Restate, word for word and with nothing added, the lines from the one containing "About us (839, 2446)" through the last line of the material below.

## Data

*** Begin section ***

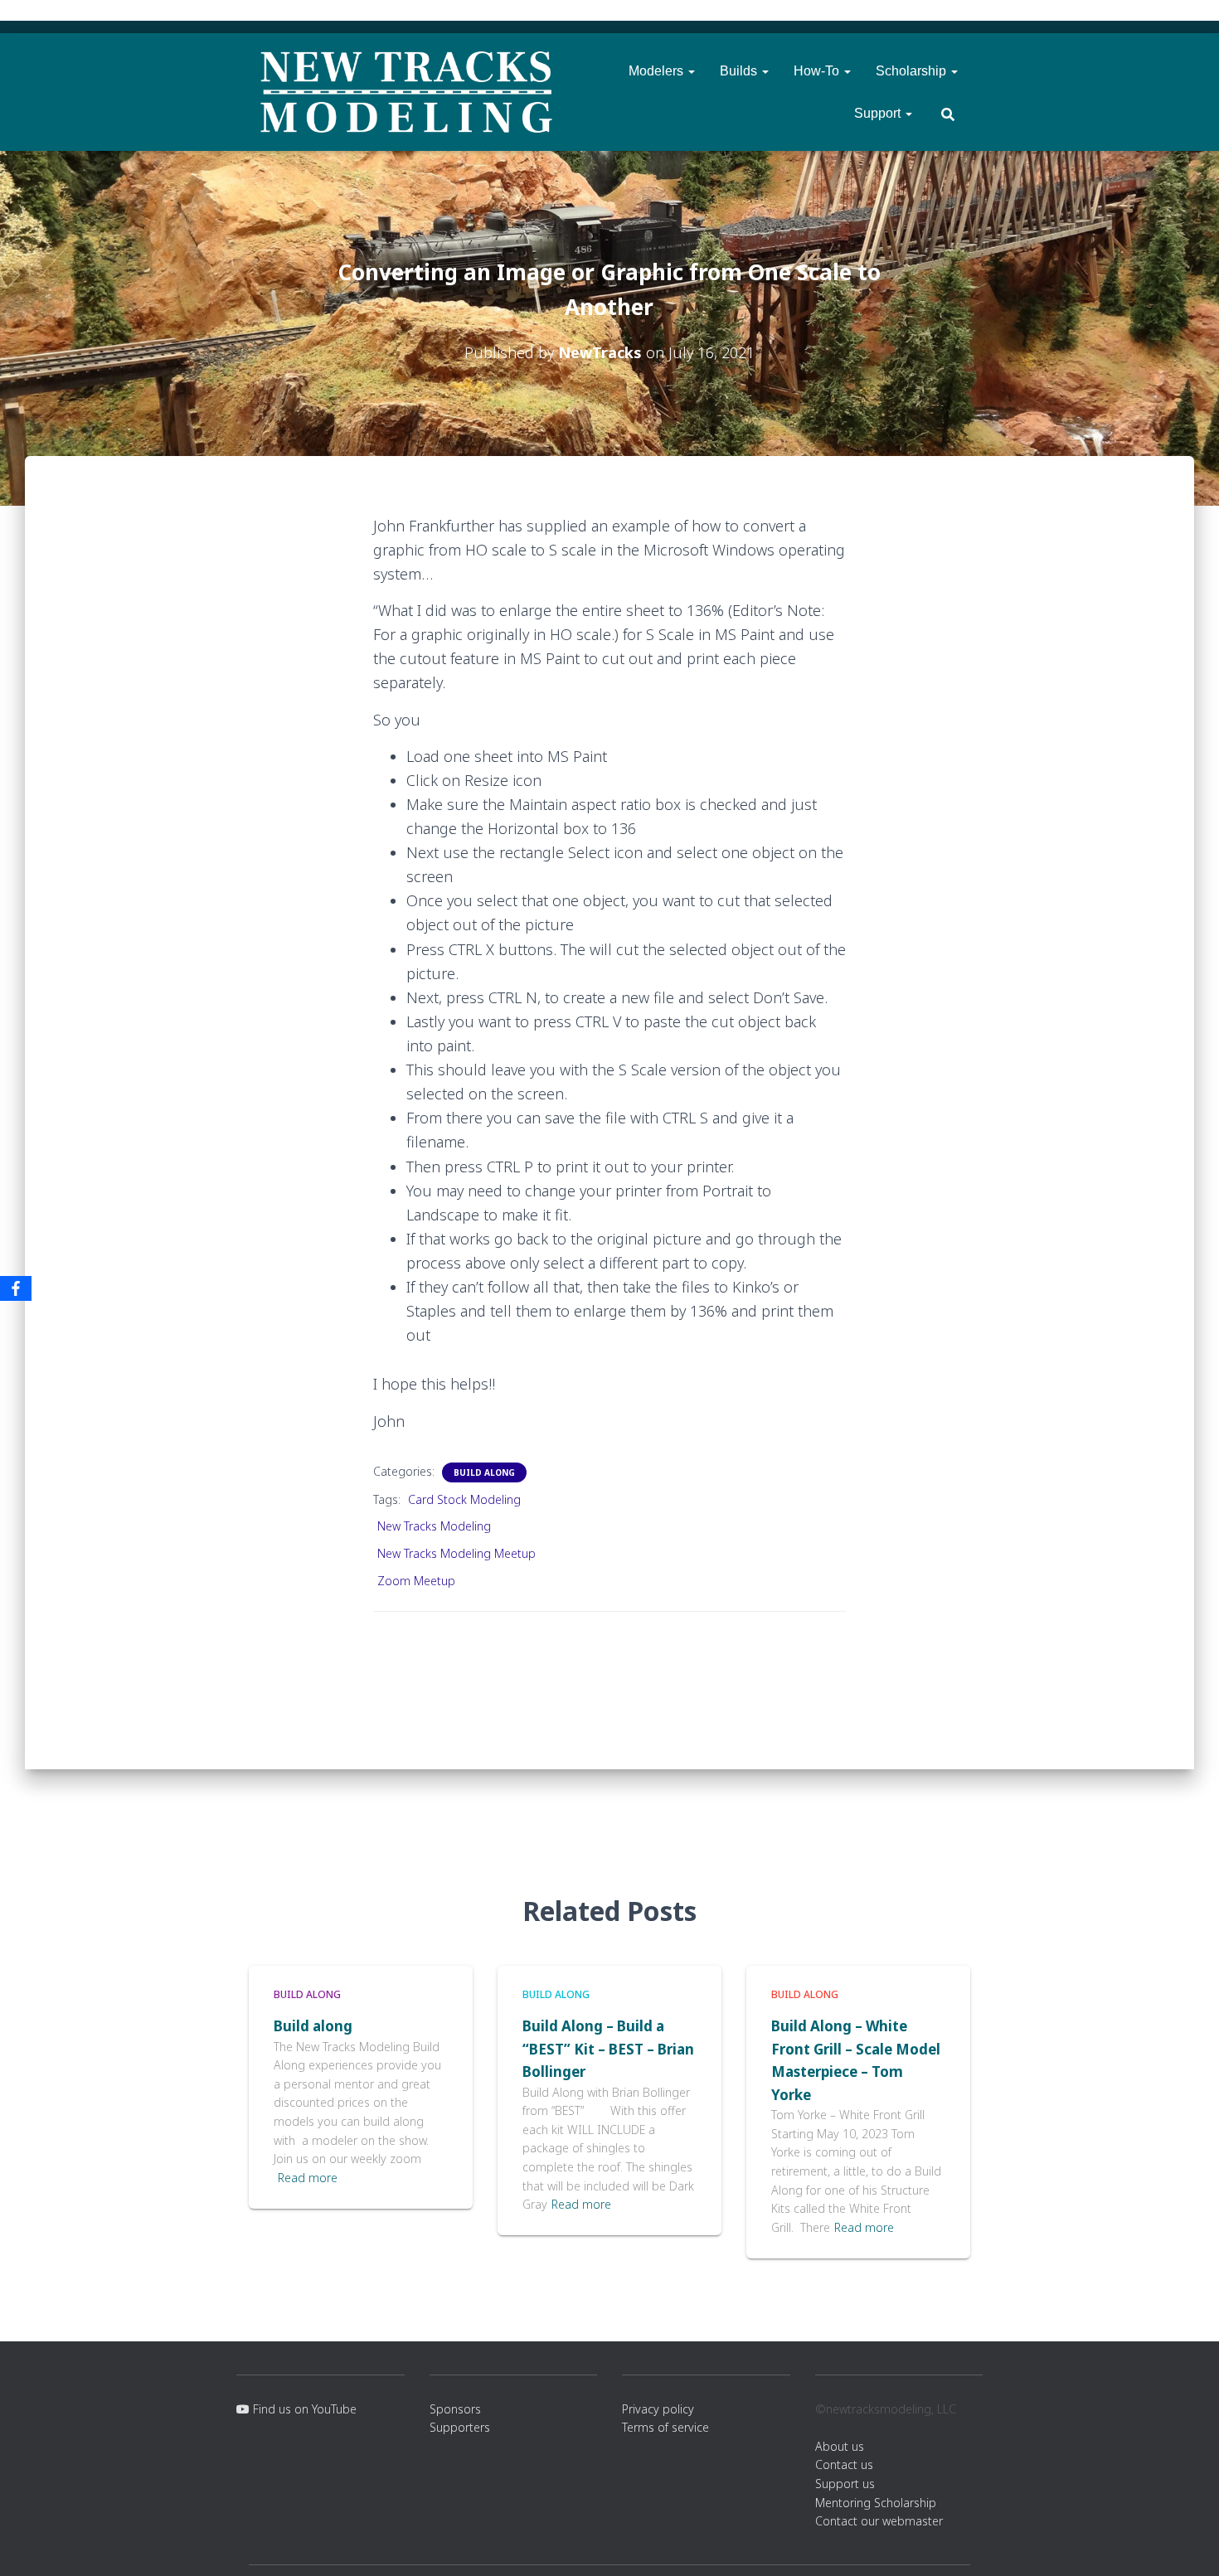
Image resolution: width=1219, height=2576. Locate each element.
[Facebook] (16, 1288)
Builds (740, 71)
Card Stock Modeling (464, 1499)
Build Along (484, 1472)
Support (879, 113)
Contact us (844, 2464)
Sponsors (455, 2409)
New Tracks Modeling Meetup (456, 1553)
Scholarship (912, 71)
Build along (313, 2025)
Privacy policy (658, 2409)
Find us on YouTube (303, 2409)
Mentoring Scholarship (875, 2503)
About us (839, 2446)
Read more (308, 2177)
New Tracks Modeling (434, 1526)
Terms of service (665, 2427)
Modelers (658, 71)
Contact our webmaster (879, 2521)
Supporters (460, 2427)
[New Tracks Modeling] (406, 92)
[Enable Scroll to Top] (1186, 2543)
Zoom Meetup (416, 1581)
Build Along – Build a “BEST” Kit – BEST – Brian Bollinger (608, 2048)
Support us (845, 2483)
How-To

*** End section ***

## Solved problem
About us (839, 2446)
Read more (308, 2177)
New Tracks Modeling (434, 1526)
Terms of service (665, 2427)
Modelers (658, 71)
Contact our webmaster (879, 2521)
Supporters (460, 2427)
[New Tracks Modeling] (406, 92)
[Enable Scroll to Top] (1186, 2543)
Zoom Meetup (416, 1581)
Build Along – Build a “BEST” Kit – BEST – Brian Bollinger (608, 2048)
Support us (845, 2483)
How-To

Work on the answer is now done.